Submitted by fedegarzar t3_11effj0 in MachineLearning
> TL;DR: We compared BigQuery ML's forecasting solution with two open-source tools, StatsForecast and Fugue. The experiment concludes that BigQuery is 13% less accurate, 8 times slower, and 3.2 times more expensive than running an open-source alternative in a simple cloud cluster. You can reproduce everything yourself in a couple of lines.
For the experiment, we the same methodology as the one used by Google to showcase its forecasting capabilities. We first tested the tools on a small dataset of approximately 400 time series, representing Citi Bike trips in New York City, before moving on to a larger dataset of over one million time series, representing liquor sales in Iowa.
Our experiment revealed that Nixtla and Fugue outperformed BigQuery regarding accuracy, speed, and cost.
The cost savings for using an open-source alternative like StatsForecast or Fugue can be substantial.
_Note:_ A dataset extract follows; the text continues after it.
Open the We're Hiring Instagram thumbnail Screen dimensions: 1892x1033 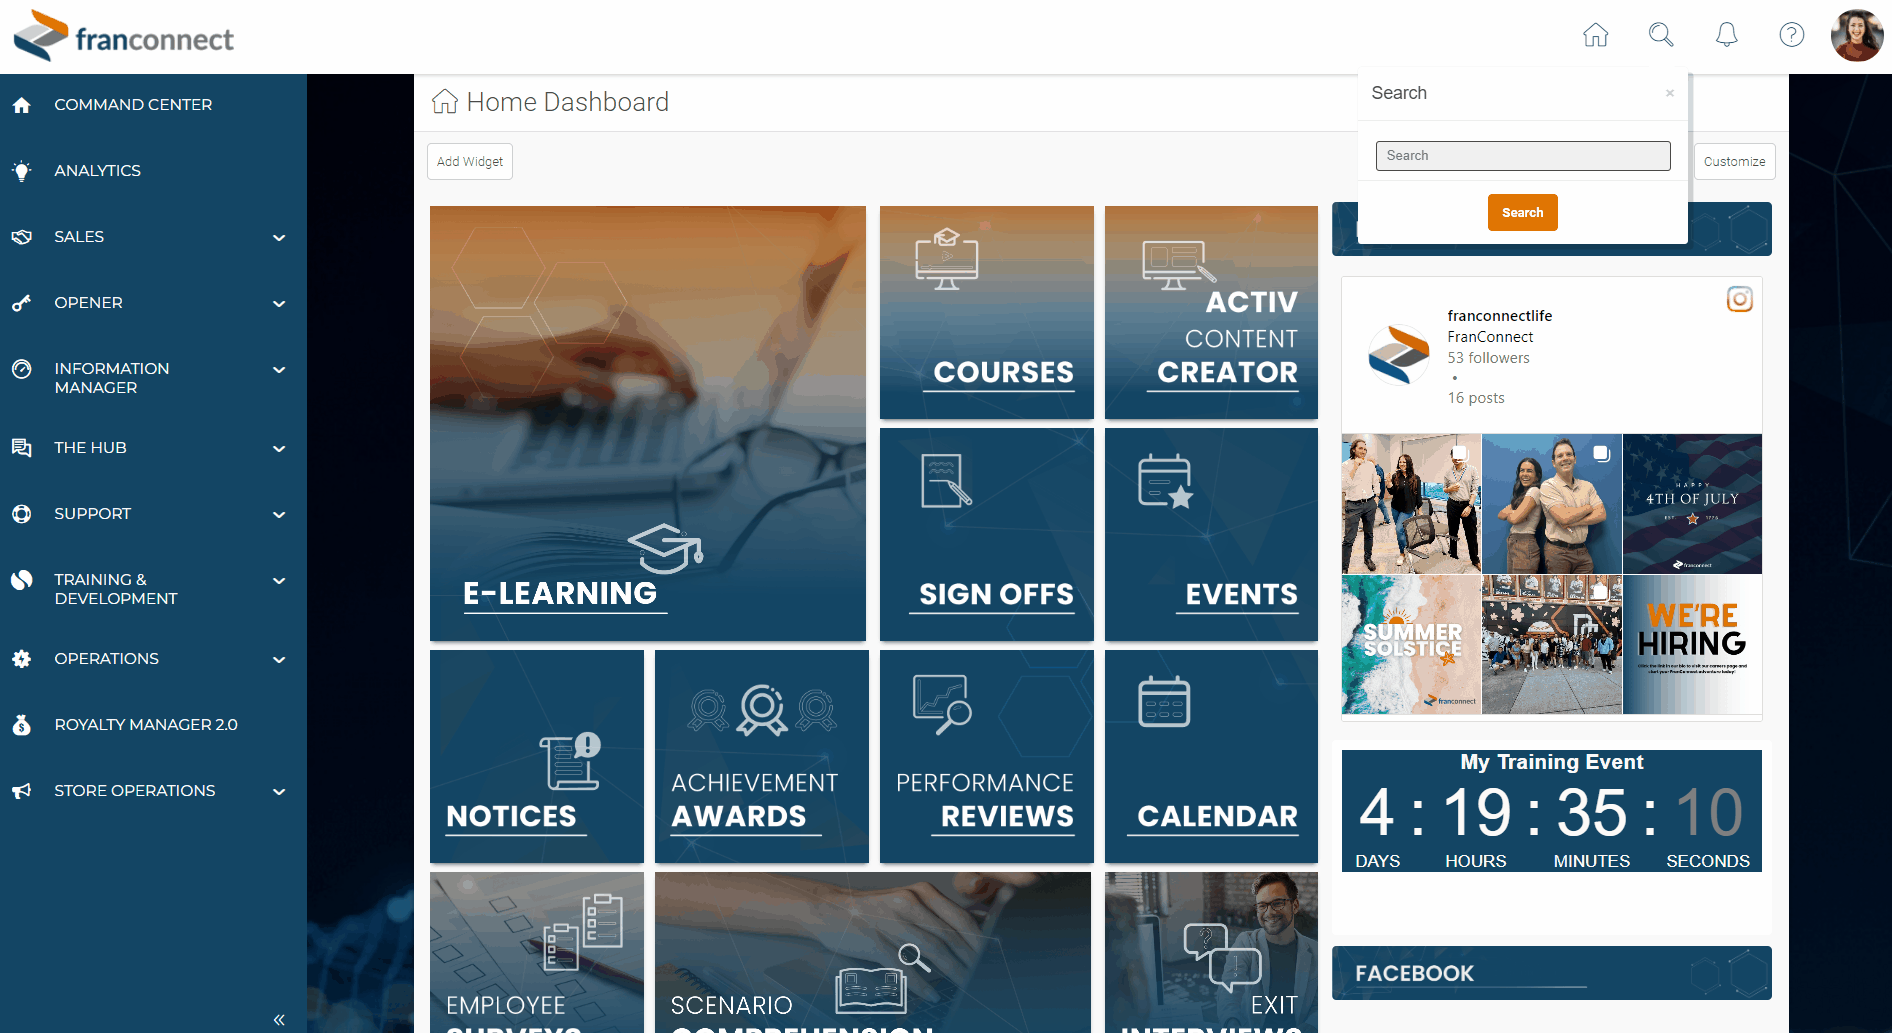point(1692,644)
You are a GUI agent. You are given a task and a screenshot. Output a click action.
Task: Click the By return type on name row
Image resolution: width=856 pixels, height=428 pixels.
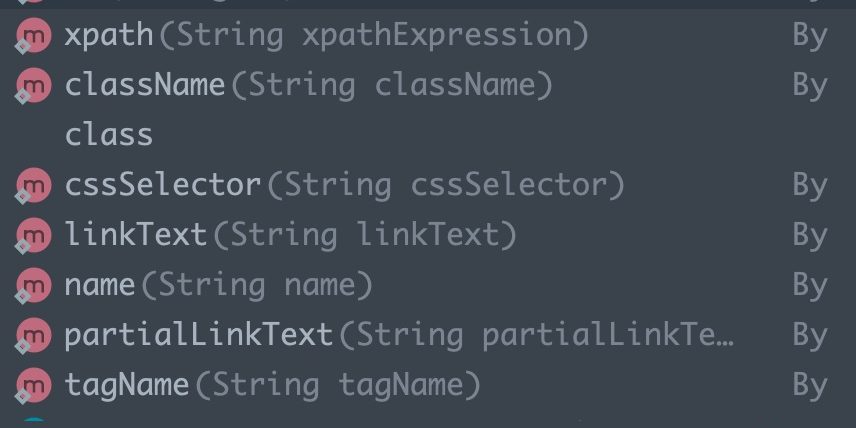810,287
In our experiment, StatsForecast and Fugue on a Databricks cluster of 16 e2-standard-32 virtual machines (GCP) cost only 12.94 USD, whereas using BigQuery costs 41.96 USD.
Google's BigQuery:
- Achieved 24.13 (Mean Absolute Error, MAE) in error for the new_york.citibike_trips dataset.
- Took 7.5 minutes to run the new_york.citibike_trips dataset (approximately 400 time series).
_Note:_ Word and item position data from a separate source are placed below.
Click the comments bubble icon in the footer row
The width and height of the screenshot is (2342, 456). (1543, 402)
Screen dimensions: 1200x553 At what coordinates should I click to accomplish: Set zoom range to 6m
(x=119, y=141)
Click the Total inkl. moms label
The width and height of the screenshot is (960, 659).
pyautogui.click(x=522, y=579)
- Took 1 hour 16 minutes to run the iowa_liquor_sales.sales dataset (over a million time series).
- Cost 41.96 USD.
StatsForecast and Fugue trained on a databricks cluster of 16 e2-standard-32 virtual machines (GCP):
- Achieved 20.96 (Mean Absolute Error, MAE) in error for the new_york.citibike_trips dataset.
- Took 2 minutes to run the new_york.citibike_trips dataset (approximately 400 time series).
- Took 9 minutes to run the iowa_liquor_sales.sales dataset (over a million time series).
- Cost only 12.94 USD.
Overall, our experiment shows that classical methods such as StatsForecast and Fugue can outperform complex methods and pipelines like BigQuery in terms of speed, accuracy, and cost. While using StatsForecast or Fugue may require some basic knowledge of Python and cloud computing, the results are simply better.
Reproduce the experiment here: https://github.com/Nixtla/statsforecast/tree/main/experiments/bigquery.
​
Statement of errors: it was pointed out by Nick Akincilar that we did not include the correct DBU cost of Databricks, the corrected amounts are: 12.94 USD (open source) vs. 41.96 USD (Google).
Kinferatu t1_jaedgwb wrote
AutoML has a significant limitation when it comes to time series analysis - the inherent nature of time series data makes it challenging to obtain clean validation signals that can extrapolate to test results. This issue is often overlooked, and it can lead to inaccurate predictions and unreliable results.